**What you should do:**
After dropping the pictures, give again exactly the lines of the data from its first line through the line with "ちりめんカットロール (114, 398)", which is included as well.

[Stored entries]
---------------
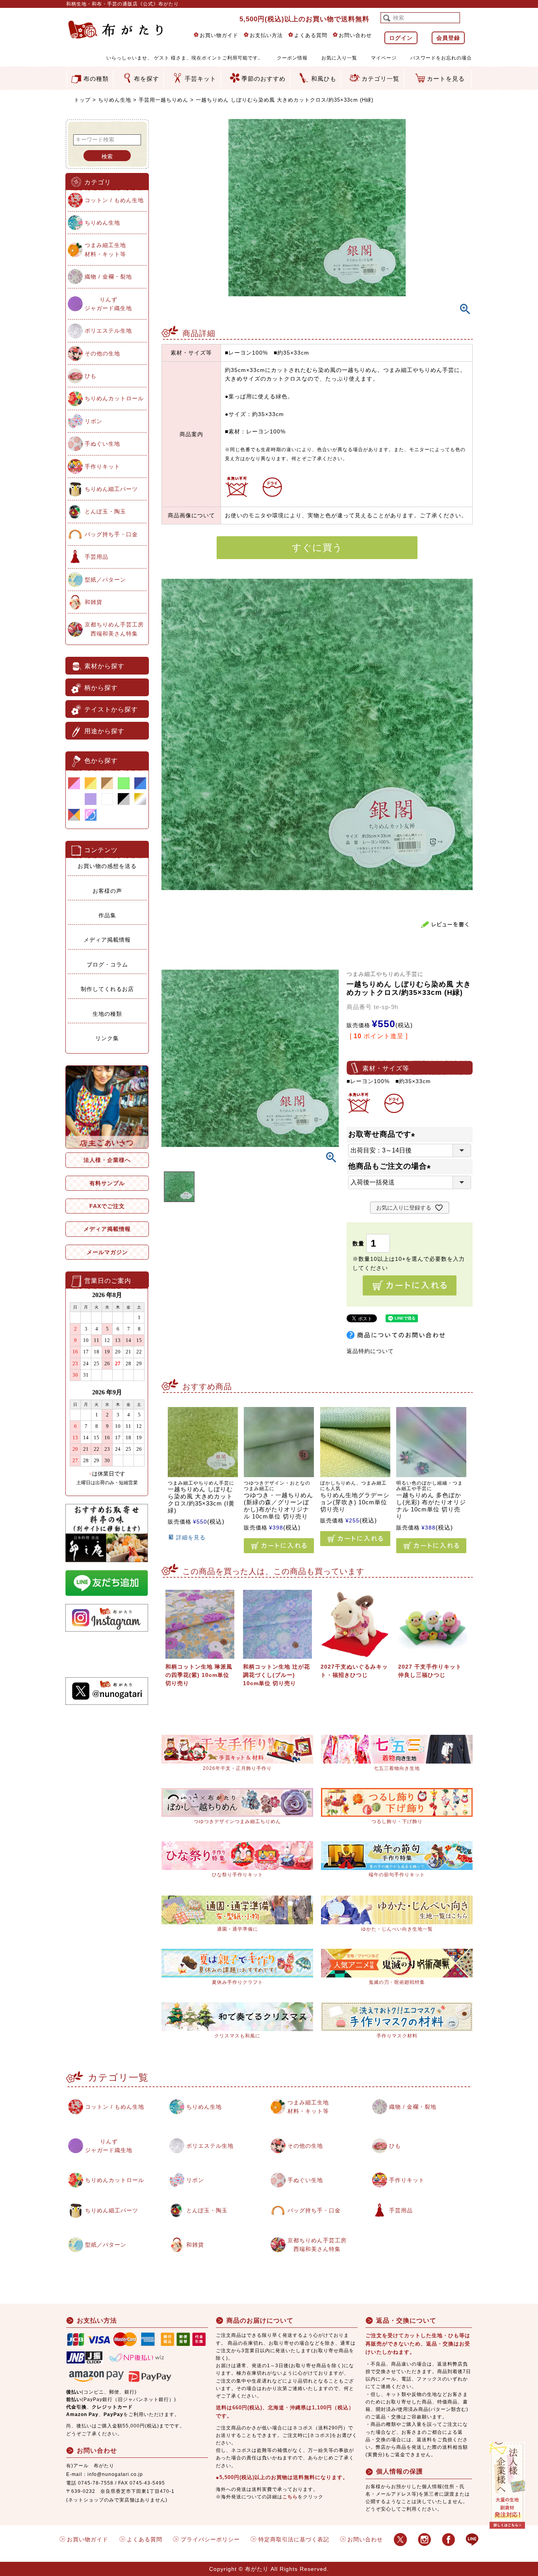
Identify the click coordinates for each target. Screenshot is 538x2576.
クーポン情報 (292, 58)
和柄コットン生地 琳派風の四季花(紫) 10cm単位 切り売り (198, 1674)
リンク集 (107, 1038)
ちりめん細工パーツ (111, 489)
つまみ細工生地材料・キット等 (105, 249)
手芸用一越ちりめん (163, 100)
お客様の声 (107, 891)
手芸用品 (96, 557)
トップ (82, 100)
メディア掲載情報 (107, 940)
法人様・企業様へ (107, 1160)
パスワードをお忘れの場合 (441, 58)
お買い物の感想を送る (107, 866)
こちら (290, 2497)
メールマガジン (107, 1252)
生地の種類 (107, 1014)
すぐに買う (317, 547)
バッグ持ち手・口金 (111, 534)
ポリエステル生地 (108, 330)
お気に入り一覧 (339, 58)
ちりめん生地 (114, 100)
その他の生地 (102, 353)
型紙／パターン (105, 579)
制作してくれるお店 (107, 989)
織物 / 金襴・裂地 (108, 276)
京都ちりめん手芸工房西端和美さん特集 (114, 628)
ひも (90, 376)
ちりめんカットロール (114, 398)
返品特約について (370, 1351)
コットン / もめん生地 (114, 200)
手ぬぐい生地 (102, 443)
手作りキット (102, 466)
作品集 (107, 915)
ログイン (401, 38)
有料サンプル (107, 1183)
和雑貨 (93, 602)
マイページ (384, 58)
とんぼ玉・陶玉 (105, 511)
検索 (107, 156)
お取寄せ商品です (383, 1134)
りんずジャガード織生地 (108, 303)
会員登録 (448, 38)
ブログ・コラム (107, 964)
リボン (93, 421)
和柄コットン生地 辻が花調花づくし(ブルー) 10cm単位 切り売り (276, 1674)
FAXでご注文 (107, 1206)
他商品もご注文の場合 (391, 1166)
---------------
**Task solution:**
Identify the click coordinates for each target. Screenshot is 538x2576.
クーポン情報 (292, 58)
和柄コットン生地 琳派風の四季花(紫) 10cm単位 切り売り (198, 1674)
リンク集 (107, 1038)
ちりめん細工パーツ (111, 489)
つまみ細工生地材料・キット等 (105, 249)
手芸用一越ちりめん (163, 100)
お客様の声 (107, 891)
手芸用品 (96, 557)
トップ (82, 100)
メディア掲載情報 (107, 940)
法人様・企業様へ (107, 1160)
パスワードをお忘れの場合 (441, 58)
お買い物の感想を送る (107, 866)
こちら (290, 2497)
メールマガジン (107, 1252)
生地の種類 (107, 1014)
すぐに買う (317, 547)
バッグ持ち手・口金 (111, 534)
ポリエステル生地 (108, 330)
お気に入り一覧 (339, 58)
ちりめん生地 (114, 100)
その他の生地 (102, 353)
型紙／パターン (105, 579)
制作してくれるお店 (107, 989)
織物 / 金襴・裂地 (108, 276)
京都ちりめん手芸工房西端和美さん特集 (114, 628)
ひも (90, 376)
ちりめんカットロール (114, 398)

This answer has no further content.